ページ抜粋 |
• • •

私生活も少しずつ自分の時間がもてるようになりました。残り少ない時間を大切に、尊敬します皆さまと共に俳句を楽しんでいけたら幸に思います。どうぞよろしくお願い申し上げます。
- 滝澤 泰斗
特選句「中也詩集を野分の宿に開きけり」。中也詩集でいただけないという声もあると思うが、なぜか魅かれた。詩集を開いている人にいつしか寄り添っている自分がいた。五木寛之氏の小説に出てくるような・・・。特選句「八月の溺るる地球クオヴァディス(大浦ともこ)」。ペテロがローマのはずれのアッピア街道でいよいよ自分の天命を知り、「クオヴァディス」と叫んで、逆さ十字の刑に付く。二千年前の切羽詰まった状況と現在地球で起こっている様々な切迫感に溺れる様に「我々はどこに行けばいいのか」と問う。共鳴句「蝉の山は飢餓かな俺の樹が揺れる」。今年の夏の蝉は、思いっきり鳴いている様が薄かった印象。天候不順でいきなり暑くなって鳴くタイミングを逸したかのような感じがしていたところにこの句が飛び込んできた。まさに、俺の樹も揺れた。「てきの鐘みかたの鐘やいわし雲」。コロナで行けなくなった遠い東欧のとある町の鐘の音を思いだした。正教あり、カトリックあり、プロテスタントあり、本来、同根なのに、いつしか、敵味方で鳴らし合う。そんな人間の所業とは関係ないいわし雲が空に泳いでいる。「泣けや哭け笑へや嗤へ夜の虫」。秋の虫たちが前段の蝉の句とは異なり、今年はその鳴き声に勢いを感じていた。それが、わが獅子身中の虫と呼応するように、様々な表情を持って泣き笑いしている。「月光や父のカオスに母ひとり」。尊敬から同情へと変化してゆく児の心。訳の分からないオヤジの気持ちに寄り添えるのは、やはり母ひとりか。

• • •

課題の要件 |
1. 次の(a)〜(c)がそれぞれ句評の内容と合うかを「はい」か「いいえ」で答え、判断の決め手となる句評の語句を一字一句そのまま引用すること。
(a) 特選句「八月の溺るる地球クオヴァディス」の作者は大浦ともこである。
(b) 今年の夏の蝉は思いきり鳴いていたと感じている。
(c) 今年の秋の虫の鳴き声には勢いが感じられなかった。
2. 句評のうち、「私生活も少しずつ自分の時間が」から「えるのは、やはり母ひとりか。」までをそのまま書き写すこと。
記録は使わなくてよい。

• • •

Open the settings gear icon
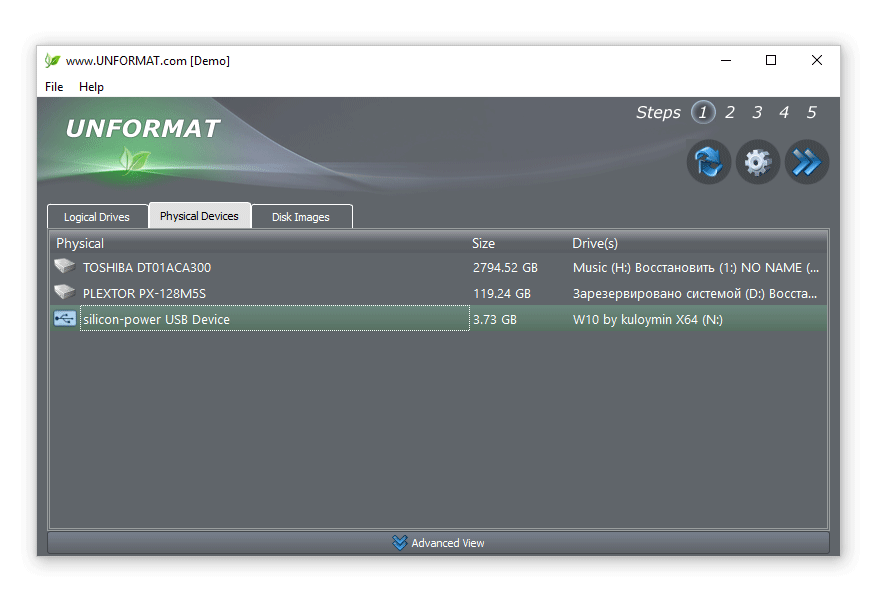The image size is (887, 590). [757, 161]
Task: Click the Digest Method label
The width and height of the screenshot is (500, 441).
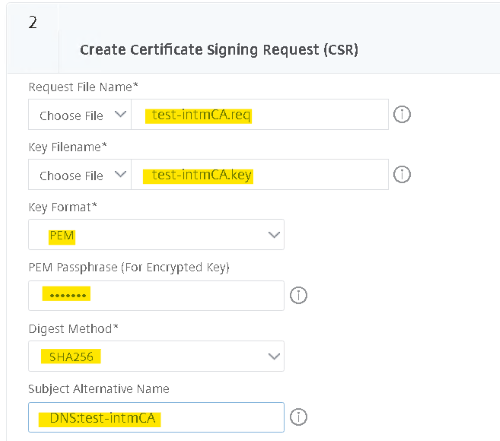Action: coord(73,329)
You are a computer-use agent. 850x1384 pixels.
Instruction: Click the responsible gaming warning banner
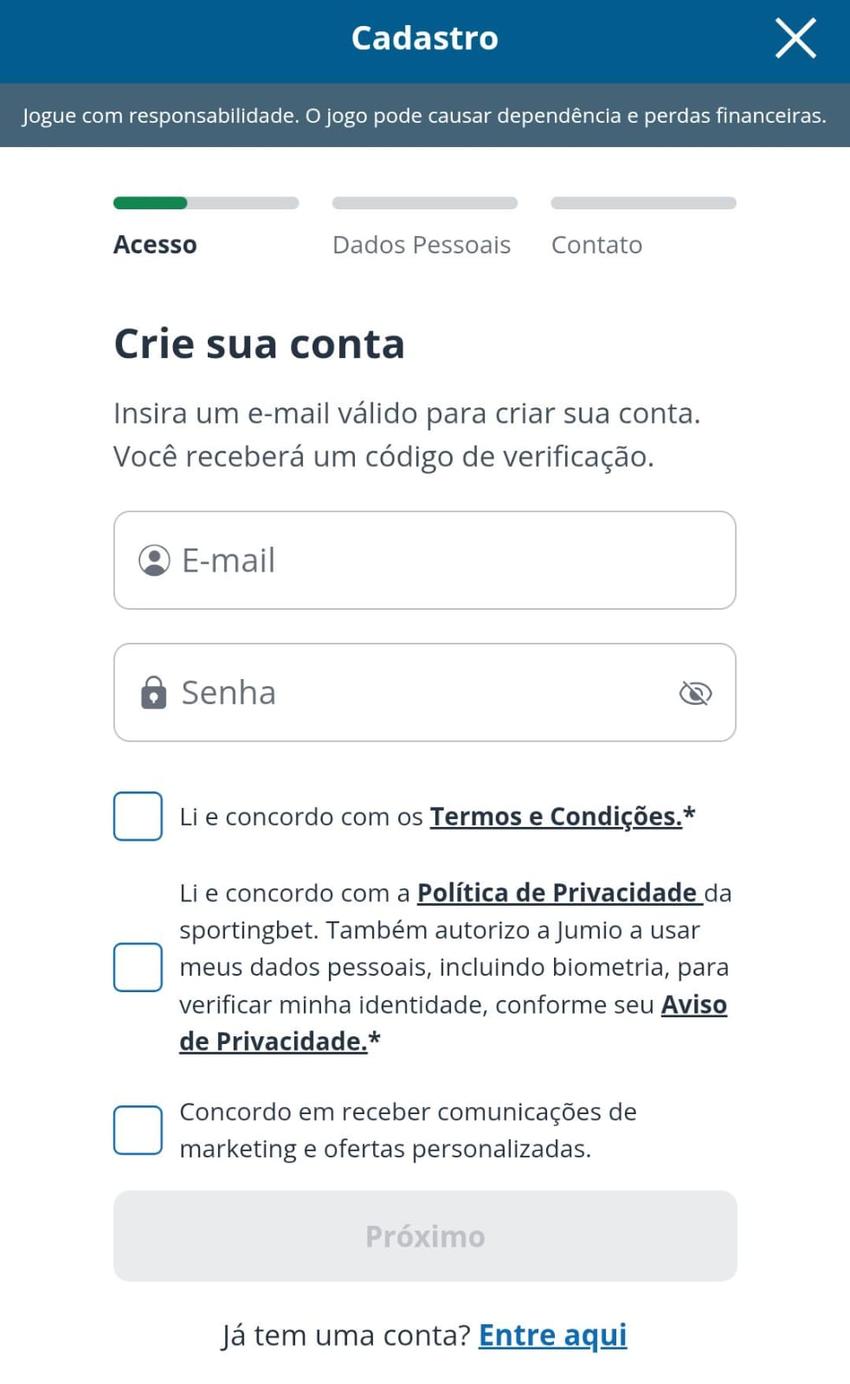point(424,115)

• • •

課題の解答 |
1.
(a) はい。「八月の溺るる地球クオヴァディス(大浦ともこ)」
(b) いいえ。「今年の夏の蝉は、思いっきり鳴いている様が薄かった印象」
(c) いいえ。「今年はその鳴き声に勢いを感じていた」

2.
私生活も少しずつ自分の時間がもてるようになりました。残り少ない時間を大切に、尊敬します皆さまと共に俳句を楽しんでいけたら幸に思います。どうぞよろしくお願い申し上げます。
- 滝澤 泰斗
特選句「中也詩集を野分の宿に開きけり」。中也詩集でいただけないという声もあると思うが、なぜか魅かれた。詩集を開いている人にいつしか寄り添っている自分がいた。五木寛之氏の小説に出てくるような・・・。特選句「八月の溺るる地球クオヴァディス(大浦ともこ)」。ペテロがローマのはずれのアッピア街道でいよいよ自分の天命を知り、「クオヴァディス」と叫んで、逆さ十字の刑に付く。二千年前の切羽詰まった状況と現在地球で起こっている様々な切迫感に溺れる様に「我々はどこに行けばいいのか」と問う。共鳴句「蝉の山は飢餓かな俺の樹が揺れる」。今年の夏の蝉は、思いっきり鳴いている様が薄かった印象。天候不順でいきなり暑くなって鳴くタイミングを逸したかのような感じがしていたところにこの句が飛び込んできた。まさに、俺の樹も揺れた。「てきの鐘みかたの鐘やいわし雲」。コロナで行けなくなった遠い東欧のとある町の鐘の音を思いだした。正教あり、カトリックあり、プロテスタントあり、本来、同根なのに、いつしか、敵味方で鳴らし合う。そんな人間の所業とは関係ないいわし雲が空に泳いでいる。「泣けや哭け笑へや嗤へ夜の虫」。秋の虫たちが前段の蝉の句とは異なり、今年はその鳴き声に勢いを感じていた。それが、わが獅子身中の虫と呼応するように、様々な表情を持って泣き笑いしている。「月光や父のカオスに母ひとり」。尊敬から同情へと変化してゆく児の心。訳の分からないオヤジの気持ちに寄り添えるのは、やはり母ひとりか。